White, Bee, Determined

You know about the Datura inoxia that I let grow in my driveway cracks every year, right? I've posted about them several times before, as their big white blooms are wonderful, and the spiky seed pods are so interesting (until they burst open).

As much as I like this plant though, there are bees that like it even more than I do.


The other morning I watched this one bee spend literally two minutes at this single bloom:

I'm not sure if this worker was not quite awake yet, if maybe it was lazy (if that's even possible in bees), or if it were just not too intelligent, but it walked over every part of the bloom, including the outside:

It spent lots of time deep inside the long neck of the flower, sometimes just walking in a circle halfway down:

I couldn't figure out what it was doing or trying to do, as the nectar is down in the bottom, and the pollen is up at the top and there's nothing on the bloom petals themselves as far as I know:

It gave me lots of time to take photos though -- no snapping of random shots whenever a too-busy-to-stop-for-even-a-second bee speeds into my field of view and back out again.

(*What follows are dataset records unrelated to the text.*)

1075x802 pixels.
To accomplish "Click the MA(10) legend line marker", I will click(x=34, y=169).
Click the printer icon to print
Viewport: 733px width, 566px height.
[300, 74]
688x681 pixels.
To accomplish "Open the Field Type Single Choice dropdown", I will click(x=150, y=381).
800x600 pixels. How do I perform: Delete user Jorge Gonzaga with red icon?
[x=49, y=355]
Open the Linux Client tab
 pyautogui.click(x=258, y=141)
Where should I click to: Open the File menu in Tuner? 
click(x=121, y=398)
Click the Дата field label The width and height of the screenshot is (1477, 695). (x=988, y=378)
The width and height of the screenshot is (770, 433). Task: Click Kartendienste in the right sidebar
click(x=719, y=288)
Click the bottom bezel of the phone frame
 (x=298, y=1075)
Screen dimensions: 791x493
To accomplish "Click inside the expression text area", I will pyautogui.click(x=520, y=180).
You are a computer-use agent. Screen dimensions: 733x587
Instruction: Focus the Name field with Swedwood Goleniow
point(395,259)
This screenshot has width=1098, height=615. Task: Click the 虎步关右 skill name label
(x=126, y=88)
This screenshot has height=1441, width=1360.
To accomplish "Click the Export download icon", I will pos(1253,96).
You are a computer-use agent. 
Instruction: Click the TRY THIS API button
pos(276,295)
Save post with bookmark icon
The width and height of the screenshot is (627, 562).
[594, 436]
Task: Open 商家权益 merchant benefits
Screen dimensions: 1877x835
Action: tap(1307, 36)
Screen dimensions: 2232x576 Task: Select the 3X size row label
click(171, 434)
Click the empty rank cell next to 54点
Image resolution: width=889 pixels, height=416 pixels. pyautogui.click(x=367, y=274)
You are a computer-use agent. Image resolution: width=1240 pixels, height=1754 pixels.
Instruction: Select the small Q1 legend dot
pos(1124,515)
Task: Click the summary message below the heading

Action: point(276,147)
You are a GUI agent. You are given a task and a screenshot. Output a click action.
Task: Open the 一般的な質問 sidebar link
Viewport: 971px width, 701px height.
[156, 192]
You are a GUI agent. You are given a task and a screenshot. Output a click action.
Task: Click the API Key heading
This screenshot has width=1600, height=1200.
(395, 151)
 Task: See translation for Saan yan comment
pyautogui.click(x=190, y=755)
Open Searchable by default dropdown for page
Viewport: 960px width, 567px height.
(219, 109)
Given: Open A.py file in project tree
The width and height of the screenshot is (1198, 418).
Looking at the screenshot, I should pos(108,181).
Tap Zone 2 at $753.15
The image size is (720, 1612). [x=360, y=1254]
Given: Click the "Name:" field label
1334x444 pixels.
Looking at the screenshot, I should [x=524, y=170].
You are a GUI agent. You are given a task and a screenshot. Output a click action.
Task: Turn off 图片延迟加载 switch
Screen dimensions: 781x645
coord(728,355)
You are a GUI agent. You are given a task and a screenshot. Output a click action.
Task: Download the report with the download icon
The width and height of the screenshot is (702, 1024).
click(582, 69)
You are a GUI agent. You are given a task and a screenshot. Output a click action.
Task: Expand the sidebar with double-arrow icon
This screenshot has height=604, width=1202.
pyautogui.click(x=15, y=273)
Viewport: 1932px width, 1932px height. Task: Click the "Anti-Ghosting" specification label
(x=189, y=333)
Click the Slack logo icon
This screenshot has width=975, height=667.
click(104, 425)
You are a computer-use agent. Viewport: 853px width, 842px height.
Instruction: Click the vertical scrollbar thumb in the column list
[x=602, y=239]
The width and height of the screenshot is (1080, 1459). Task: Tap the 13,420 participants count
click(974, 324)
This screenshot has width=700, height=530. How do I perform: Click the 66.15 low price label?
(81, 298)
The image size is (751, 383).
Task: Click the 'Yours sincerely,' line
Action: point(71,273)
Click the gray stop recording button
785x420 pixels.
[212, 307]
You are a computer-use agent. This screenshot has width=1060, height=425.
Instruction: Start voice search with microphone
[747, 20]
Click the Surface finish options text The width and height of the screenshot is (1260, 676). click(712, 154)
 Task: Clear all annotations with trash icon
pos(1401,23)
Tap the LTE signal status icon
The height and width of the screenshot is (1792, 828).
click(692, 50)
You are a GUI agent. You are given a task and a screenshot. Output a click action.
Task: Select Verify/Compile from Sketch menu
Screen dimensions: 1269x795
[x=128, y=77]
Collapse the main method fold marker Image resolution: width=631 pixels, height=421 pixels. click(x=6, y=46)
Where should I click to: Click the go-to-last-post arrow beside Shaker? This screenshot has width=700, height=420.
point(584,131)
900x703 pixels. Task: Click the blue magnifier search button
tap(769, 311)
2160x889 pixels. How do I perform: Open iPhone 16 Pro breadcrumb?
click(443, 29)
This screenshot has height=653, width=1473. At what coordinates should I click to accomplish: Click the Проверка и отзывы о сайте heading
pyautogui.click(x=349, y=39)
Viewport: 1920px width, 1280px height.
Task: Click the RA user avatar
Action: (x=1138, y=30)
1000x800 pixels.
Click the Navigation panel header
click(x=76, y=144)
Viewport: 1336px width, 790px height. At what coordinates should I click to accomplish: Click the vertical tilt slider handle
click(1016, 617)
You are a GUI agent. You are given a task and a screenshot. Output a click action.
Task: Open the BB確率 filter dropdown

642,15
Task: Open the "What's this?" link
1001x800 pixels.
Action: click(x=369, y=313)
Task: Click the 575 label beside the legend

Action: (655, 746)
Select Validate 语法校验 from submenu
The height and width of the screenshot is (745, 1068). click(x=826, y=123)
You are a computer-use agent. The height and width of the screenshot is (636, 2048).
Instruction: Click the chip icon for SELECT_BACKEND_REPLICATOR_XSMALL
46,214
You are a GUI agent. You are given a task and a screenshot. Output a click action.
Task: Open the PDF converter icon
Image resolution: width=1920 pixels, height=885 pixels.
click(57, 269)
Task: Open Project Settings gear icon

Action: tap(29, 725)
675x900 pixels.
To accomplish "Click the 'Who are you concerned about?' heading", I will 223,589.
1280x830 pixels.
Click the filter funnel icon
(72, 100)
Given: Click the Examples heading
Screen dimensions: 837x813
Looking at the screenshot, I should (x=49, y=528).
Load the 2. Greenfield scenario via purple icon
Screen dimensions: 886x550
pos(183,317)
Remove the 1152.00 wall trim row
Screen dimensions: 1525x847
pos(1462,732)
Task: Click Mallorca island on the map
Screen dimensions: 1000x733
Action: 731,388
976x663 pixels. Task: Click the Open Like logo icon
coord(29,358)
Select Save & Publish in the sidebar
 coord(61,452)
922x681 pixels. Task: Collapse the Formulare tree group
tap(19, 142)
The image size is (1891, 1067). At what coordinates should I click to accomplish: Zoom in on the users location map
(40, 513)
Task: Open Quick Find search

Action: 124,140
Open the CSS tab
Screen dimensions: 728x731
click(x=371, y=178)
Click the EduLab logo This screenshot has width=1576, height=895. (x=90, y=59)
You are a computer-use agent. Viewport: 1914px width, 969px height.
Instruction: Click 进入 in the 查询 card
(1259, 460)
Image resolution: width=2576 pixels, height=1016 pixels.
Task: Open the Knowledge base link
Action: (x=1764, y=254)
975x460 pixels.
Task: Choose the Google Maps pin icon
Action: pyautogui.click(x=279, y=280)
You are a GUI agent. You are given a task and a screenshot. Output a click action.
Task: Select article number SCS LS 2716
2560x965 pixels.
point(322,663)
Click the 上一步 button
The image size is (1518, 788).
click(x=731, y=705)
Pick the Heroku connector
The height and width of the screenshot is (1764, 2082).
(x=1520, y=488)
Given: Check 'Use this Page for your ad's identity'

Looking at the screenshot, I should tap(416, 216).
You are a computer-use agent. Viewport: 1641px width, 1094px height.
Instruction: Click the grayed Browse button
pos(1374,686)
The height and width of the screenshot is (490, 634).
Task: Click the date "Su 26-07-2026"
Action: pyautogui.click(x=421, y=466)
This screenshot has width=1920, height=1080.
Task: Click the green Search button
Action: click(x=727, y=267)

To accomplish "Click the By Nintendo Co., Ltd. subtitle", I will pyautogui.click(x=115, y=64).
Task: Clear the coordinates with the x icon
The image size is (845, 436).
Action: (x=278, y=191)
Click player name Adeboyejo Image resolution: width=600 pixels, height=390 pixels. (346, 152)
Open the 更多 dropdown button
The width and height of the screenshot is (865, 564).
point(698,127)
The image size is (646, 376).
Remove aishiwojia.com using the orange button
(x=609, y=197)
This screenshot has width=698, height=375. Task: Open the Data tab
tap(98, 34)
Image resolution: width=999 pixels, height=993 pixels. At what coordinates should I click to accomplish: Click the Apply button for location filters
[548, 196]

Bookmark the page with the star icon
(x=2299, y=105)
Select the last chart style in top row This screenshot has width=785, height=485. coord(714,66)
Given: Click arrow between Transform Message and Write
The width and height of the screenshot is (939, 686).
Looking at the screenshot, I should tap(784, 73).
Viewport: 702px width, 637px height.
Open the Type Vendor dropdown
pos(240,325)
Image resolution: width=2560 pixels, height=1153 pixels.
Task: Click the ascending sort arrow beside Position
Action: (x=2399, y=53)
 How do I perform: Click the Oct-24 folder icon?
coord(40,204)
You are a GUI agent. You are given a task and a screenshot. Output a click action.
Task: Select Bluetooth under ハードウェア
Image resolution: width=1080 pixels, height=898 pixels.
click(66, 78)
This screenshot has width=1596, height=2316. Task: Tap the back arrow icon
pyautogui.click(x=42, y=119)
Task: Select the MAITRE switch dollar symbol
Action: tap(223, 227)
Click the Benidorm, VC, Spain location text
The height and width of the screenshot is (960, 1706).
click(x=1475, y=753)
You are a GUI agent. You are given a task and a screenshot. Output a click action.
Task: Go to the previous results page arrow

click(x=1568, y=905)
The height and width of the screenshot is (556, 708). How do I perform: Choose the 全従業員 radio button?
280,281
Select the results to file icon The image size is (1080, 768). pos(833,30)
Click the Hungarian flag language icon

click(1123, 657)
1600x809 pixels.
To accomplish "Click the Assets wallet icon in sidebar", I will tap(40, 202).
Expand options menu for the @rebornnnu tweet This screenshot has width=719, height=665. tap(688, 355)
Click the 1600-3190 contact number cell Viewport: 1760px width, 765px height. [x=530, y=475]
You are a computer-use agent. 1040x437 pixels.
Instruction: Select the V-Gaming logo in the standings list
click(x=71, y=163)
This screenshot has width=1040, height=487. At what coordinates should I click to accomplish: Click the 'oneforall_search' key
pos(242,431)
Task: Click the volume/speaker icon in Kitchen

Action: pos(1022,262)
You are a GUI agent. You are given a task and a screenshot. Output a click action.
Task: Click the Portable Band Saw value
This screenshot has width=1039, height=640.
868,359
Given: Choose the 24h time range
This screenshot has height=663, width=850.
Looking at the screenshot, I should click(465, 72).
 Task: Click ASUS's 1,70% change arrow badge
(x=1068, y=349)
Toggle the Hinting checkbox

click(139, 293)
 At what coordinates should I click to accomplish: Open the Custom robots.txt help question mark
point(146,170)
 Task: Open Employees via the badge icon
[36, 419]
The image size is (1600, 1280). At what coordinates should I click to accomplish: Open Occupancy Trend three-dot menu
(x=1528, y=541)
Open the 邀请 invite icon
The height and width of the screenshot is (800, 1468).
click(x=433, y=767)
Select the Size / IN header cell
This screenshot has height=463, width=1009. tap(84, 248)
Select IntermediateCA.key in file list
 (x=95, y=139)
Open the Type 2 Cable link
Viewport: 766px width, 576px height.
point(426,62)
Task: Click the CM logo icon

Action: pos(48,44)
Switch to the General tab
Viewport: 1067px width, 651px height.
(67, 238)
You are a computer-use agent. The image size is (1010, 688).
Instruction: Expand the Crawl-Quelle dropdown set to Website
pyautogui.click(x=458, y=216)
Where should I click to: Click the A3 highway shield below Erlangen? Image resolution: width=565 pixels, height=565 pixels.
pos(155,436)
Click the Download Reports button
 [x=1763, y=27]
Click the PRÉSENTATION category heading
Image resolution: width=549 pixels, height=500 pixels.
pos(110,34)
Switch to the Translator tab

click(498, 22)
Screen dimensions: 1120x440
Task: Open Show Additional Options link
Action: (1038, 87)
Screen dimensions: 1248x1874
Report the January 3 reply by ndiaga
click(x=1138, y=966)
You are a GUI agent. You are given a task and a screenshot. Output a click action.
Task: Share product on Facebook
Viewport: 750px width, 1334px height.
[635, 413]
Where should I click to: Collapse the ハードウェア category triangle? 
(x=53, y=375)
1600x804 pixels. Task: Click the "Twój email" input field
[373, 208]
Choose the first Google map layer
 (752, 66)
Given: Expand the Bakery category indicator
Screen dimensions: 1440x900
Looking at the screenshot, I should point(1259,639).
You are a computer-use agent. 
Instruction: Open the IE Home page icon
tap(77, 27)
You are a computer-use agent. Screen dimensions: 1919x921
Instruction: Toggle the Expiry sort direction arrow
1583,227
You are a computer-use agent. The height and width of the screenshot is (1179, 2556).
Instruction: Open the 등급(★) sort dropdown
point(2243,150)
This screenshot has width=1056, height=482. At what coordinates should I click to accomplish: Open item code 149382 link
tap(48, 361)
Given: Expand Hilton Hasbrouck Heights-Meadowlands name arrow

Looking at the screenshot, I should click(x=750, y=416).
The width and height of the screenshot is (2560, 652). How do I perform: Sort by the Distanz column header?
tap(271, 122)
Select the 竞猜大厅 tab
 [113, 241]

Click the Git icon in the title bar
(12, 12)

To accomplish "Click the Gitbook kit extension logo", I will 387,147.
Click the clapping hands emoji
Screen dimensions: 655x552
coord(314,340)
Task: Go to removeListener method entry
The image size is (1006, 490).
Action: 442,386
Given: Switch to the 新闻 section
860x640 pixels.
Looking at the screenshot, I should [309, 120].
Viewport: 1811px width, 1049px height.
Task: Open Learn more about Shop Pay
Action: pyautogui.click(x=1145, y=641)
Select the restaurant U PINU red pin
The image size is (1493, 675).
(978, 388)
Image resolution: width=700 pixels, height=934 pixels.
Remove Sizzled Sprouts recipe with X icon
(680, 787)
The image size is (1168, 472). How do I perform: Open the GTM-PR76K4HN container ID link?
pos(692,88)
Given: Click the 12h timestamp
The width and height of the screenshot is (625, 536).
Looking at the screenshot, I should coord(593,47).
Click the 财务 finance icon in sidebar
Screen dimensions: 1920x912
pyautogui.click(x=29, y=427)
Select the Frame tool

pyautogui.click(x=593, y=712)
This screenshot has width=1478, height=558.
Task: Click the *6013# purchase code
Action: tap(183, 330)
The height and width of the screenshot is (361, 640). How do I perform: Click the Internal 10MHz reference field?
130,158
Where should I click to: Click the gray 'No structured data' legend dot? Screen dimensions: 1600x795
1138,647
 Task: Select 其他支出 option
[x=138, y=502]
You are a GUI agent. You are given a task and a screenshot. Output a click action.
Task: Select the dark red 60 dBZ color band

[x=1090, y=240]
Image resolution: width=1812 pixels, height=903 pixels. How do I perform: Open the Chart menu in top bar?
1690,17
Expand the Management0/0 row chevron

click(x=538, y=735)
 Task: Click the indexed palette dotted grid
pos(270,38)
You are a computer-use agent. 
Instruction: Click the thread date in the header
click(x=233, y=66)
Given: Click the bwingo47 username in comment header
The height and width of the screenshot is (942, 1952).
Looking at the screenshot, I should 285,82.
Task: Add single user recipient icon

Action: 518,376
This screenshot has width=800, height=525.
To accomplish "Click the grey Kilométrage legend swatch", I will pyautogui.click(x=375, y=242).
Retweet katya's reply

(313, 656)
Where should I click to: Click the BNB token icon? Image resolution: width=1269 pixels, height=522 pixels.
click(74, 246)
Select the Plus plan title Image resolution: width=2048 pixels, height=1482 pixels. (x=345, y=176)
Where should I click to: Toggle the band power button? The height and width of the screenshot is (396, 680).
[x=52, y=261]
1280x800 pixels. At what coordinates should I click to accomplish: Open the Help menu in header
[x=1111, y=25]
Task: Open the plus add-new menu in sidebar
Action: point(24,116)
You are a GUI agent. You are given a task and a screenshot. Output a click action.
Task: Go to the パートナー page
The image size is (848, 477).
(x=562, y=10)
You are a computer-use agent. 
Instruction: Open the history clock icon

And for that I am thankful, because I too move pretty slowly in the morning, doing inexplicable things -- like bending over a single bloom with a camera for minutes at a time.

Want to see movies of bees on these blooms?

Note that I'm considering pulling these plants out of the driveway cracks soon. I have this growing in other parts of the garden now, so no real need to keep them in such an awkward place.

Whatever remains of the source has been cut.